### [WHAT IS NEEDED]
Rewrite the records below with "screenshot" switched to "screen capture" everywhere it occurs, keeping every other word the same. Omit the pictures from your answer.

### [GIVEN DATA]

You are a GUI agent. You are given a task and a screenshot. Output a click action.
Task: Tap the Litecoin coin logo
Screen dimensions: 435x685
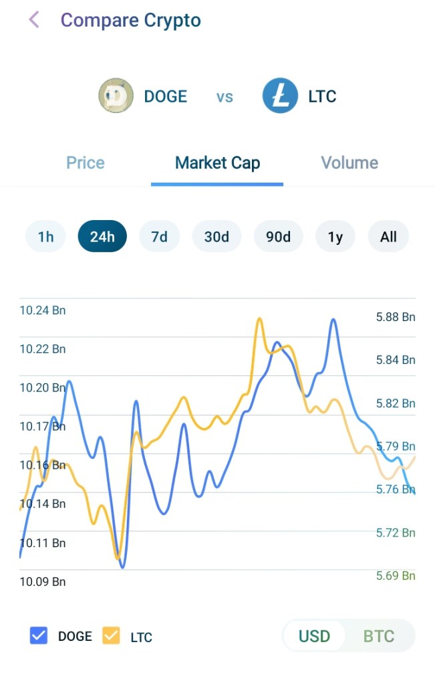click(280, 96)
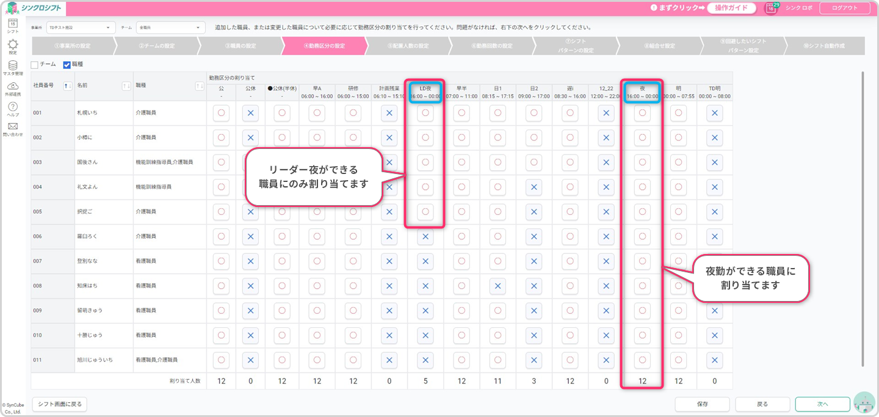The image size is (879, 417).
Task: Open マスタ管理 database icon
Action: [x=13, y=66]
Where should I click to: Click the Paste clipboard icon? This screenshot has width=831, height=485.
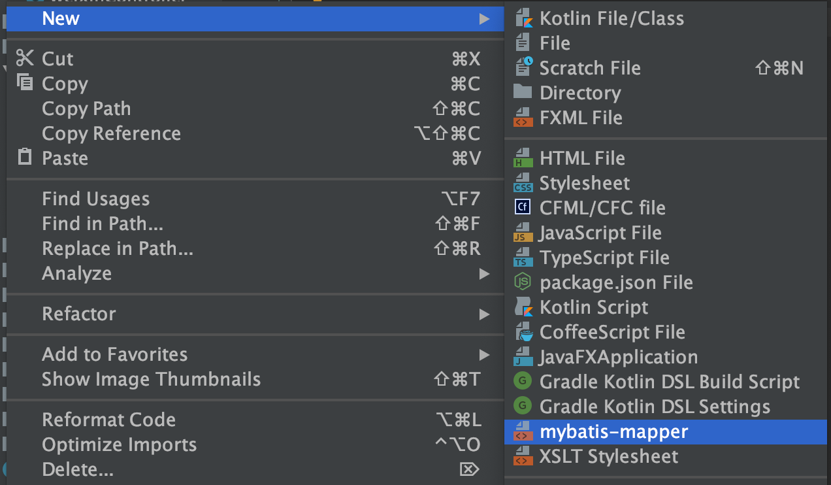click(25, 158)
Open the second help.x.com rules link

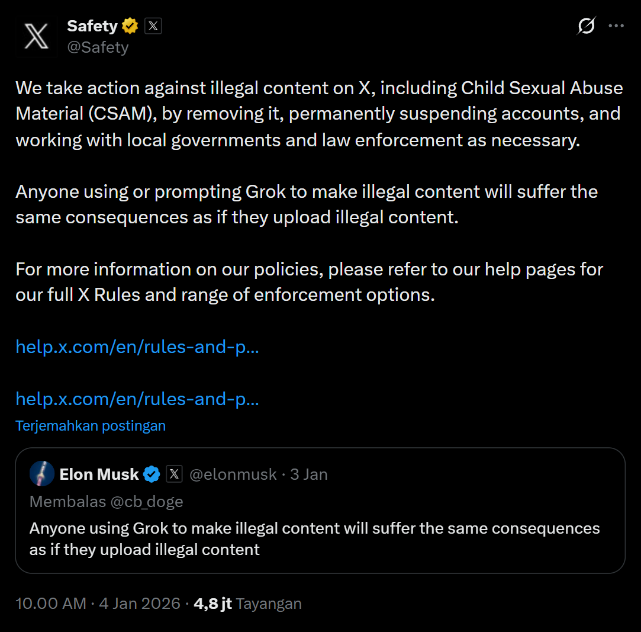(x=137, y=399)
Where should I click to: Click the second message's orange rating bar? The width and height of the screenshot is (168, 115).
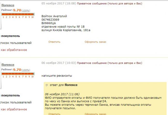point(18,74)
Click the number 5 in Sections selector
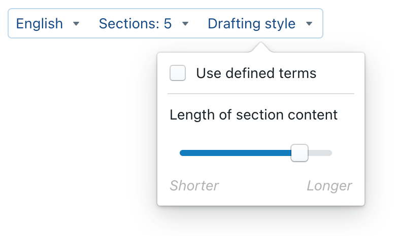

### [FINISHED TASK]
You are a GUI agent. You are given a task and a screen capture. Output a click action.
Task: Tap the Litecoin coin logo
Screen dimensions: 435x685
click(280, 96)
The image size is (879, 417).
Task: Open マスタ管理 database icon
Action: [x=13, y=66]
Where should I click to: Click the Paste clipboard icon? This screen capture has width=831, height=485.
click(25, 158)
Open the second help.x.com rules link

(x=137, y=399)
Where should I click to: Click the second message's orange rating bar? The width and height of the screen capture is (168, 115).
point(18,74)
Click the number 5 in Sections selector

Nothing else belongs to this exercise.